*** Given records ***

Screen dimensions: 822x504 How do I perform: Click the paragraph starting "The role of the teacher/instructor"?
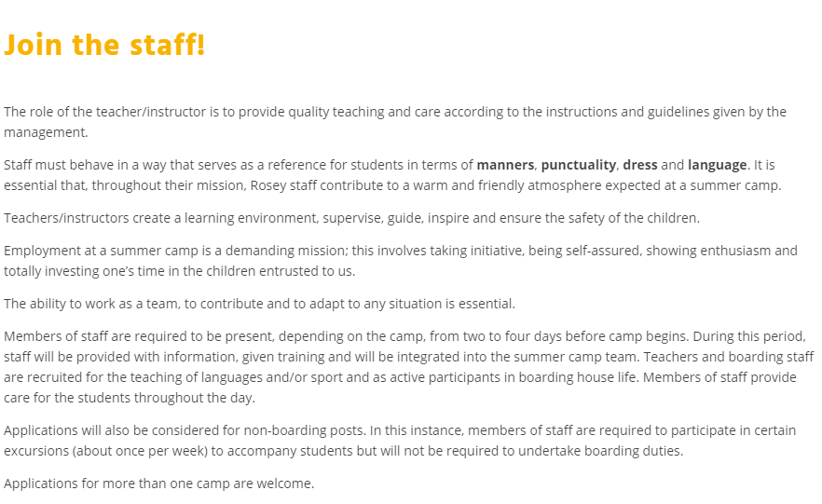394,112
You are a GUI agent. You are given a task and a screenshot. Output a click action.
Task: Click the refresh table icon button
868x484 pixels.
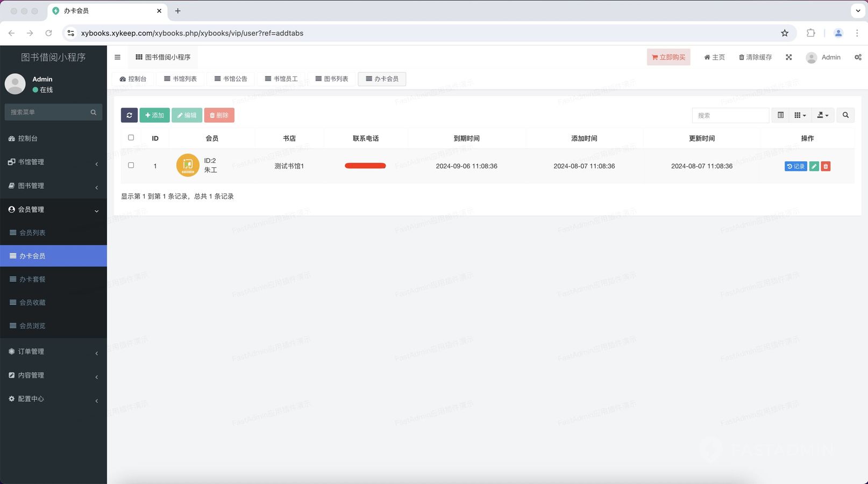click(129, 115)
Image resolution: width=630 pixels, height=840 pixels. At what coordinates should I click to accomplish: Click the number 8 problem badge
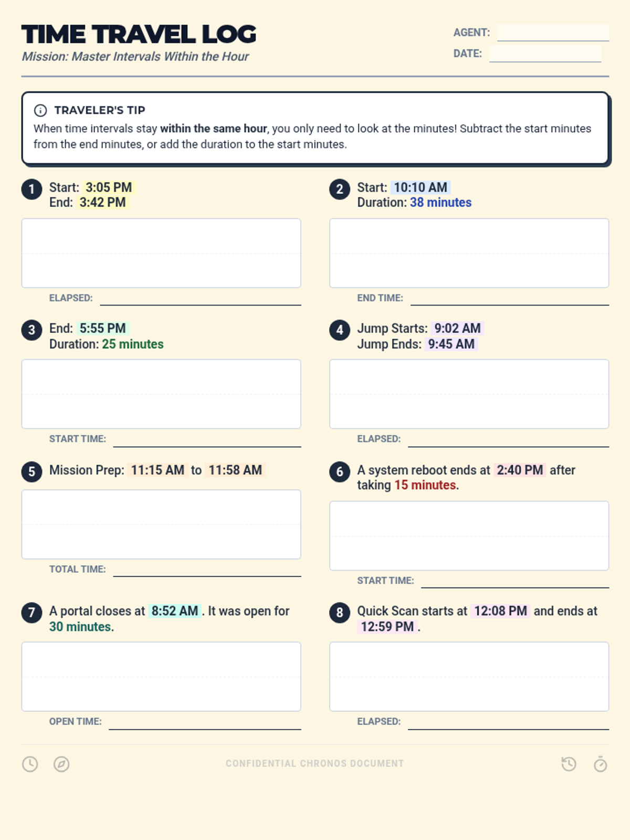(340, 613)
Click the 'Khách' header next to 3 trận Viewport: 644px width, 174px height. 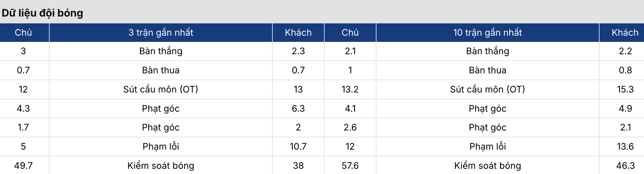[x=298, y=32]
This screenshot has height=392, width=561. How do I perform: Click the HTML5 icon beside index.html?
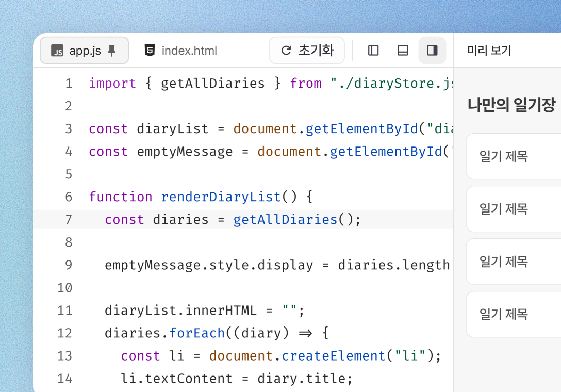pyautogui.click(x=150, y=51)
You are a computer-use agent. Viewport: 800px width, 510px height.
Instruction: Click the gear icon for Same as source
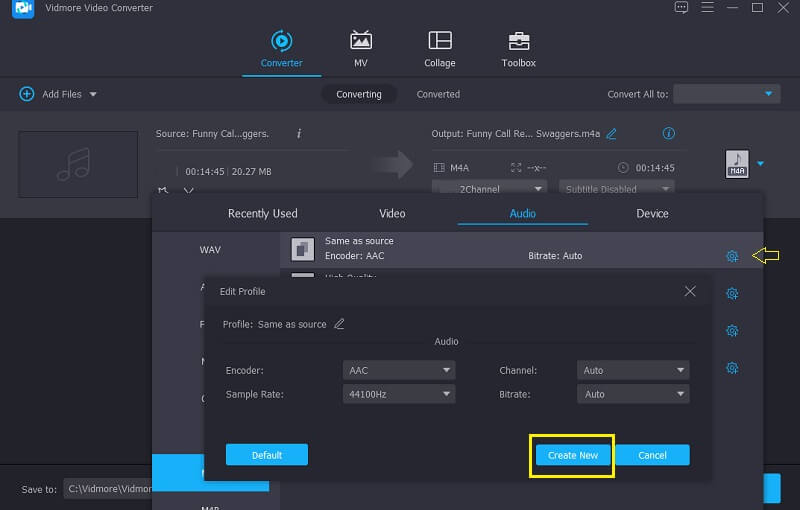coord(732,256)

*** End of Given records ***

Using the material above, report each line where "agent" occurs.

You are a GUI agent. You are given a task and a screenshot. Output a click action.
You are a computer-use agent. Viewport: 800px width, 510px height.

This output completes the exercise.